Hace poco más de un mes, me congratulé en este blog, y creo que tú también te alegrarías por ello, de la aprobación en el Senado de la ley de armas que impide que se vendan armas de fabricación española a países o Estados que no respetan los Derechos Humanos.
Hoy defiendo aquí, y trato de convencerte de ello, la necesidad de la ampliación de la aplicación de dicho concepto a los demás ámbitos de la vida que competen a una sociedad democrática.
El Estado de Derecho se caracteriza porque garantiza el respeto de los derechos humanos en su marco de actuación. Es su seña de identidad, su pabellón más visible desde la lejanía y el paraguas bajo el que nos cobijamos todos los que queremos vivir en paz y en libertad.

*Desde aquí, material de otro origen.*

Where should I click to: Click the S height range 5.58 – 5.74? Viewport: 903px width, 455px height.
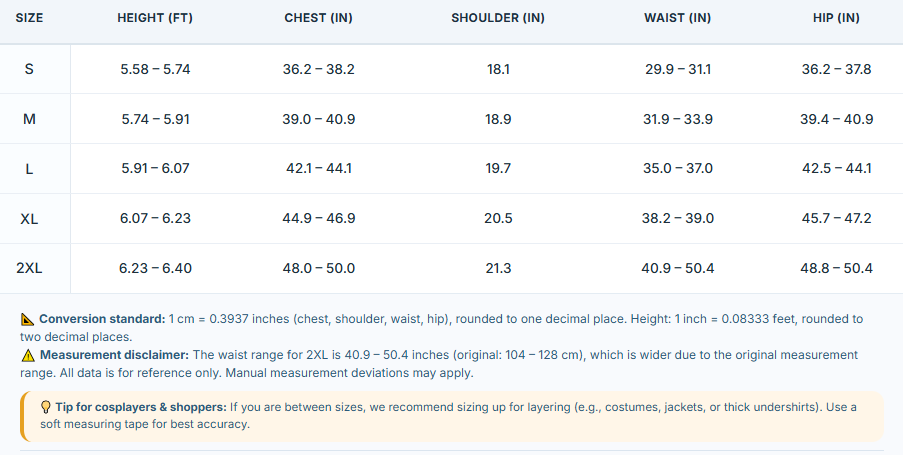click(155, 70)
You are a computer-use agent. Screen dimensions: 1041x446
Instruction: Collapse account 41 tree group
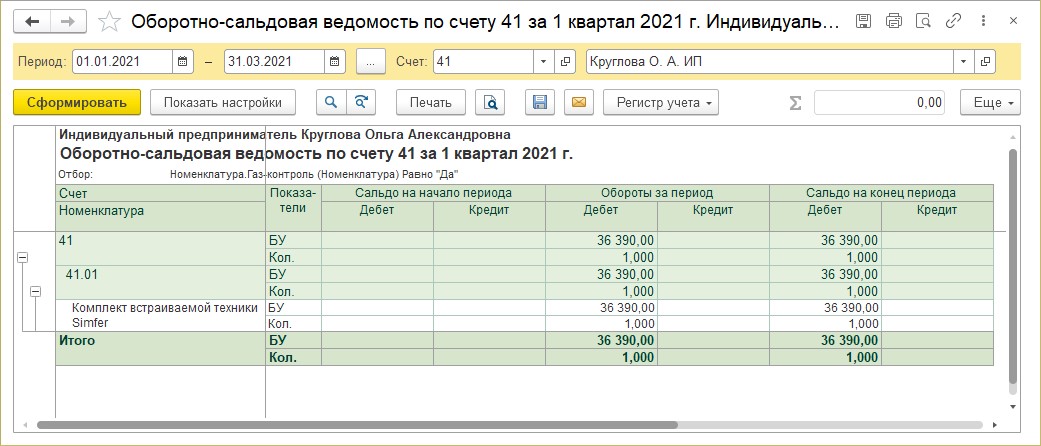tap(20, 258)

Exigir la extensión del mismo rasero a Estados con los que mantenemos otro tipo de relaciones, ya sean políticas, mercantiles o del tipo que sean, no es sino aspirar a universalizar la democracia y su protección de los derechos fundamentales, es decir, aplicar el espíritu intrínseco de la Declaración Universal de los Derechos Humanos de la ONU y apostar con firmeza por la democracia como sistema de convivencia idóneo para la humanidad.
Y debemos comenzar a aplicar ese criterio con especial asepsia en nuestra propia casa, es decir, con aquellas organizaciones que se alimentan del mismo Estado que garantiza la protección de los derechos en sus leyes, pero que en sus fueros internos mantienen actitudes contrarias a que los mismos se hagan efectivos.
La principal de ellas, por la cuantía de las cifras, es la iglesia católica, que gracias a su acuerdo de financiación con el Estado español se nutre de las arcas públicas, y esto no supone impedimento para que sea una organización que no respeta ni los derechos humanos ni su universalidad. Baste decir que de los 103 convenios internacionales sobre derechos humanos, la Santa Sede sólo ha suscrito diez, bastantes menos que países como Cuba, China, Irán o Ruanda.
Comenzando por la marginación ancestral a la que somete a las mujeres y terminando por la discriminación por cuestiones de sexo, religión, opinión política o de cualquier otra índole. No hace falta cultivar una memoria de elefante para rememorar bastantes violaciones en tal sentido en su funcionamiento interno sin esfuerzo. La prueba más evidente de ello es que en la iglesia la verdad religiosa se antepone a los derechos de las personas.
Abogo aquí por que se suspenda dicho trato de privilegio con una organización que alienta ese tipo de carencias, por higiene democrática, ya que el hecho de que un acuerdo así se mantenga es también una clara discriminación hacia otras confesiones que deslegitima a la democracia misma. Una especie de ley de almas que termine con sus prebendas ancestrales de una vez y consiga hacerla plantar los pies en el suelo de la verdadera realidad.
Esperemos que nuestros legisladores no tarden en abordar el tema, por el bien de nuestra joven y esperanzadora democracia y extender este tratamiento selectivo a cuantas confesiones y organizaciones no garanticen el respeto a los derechos básicos sobre los que se ha fundamentado la evolución de las sociedades modernas.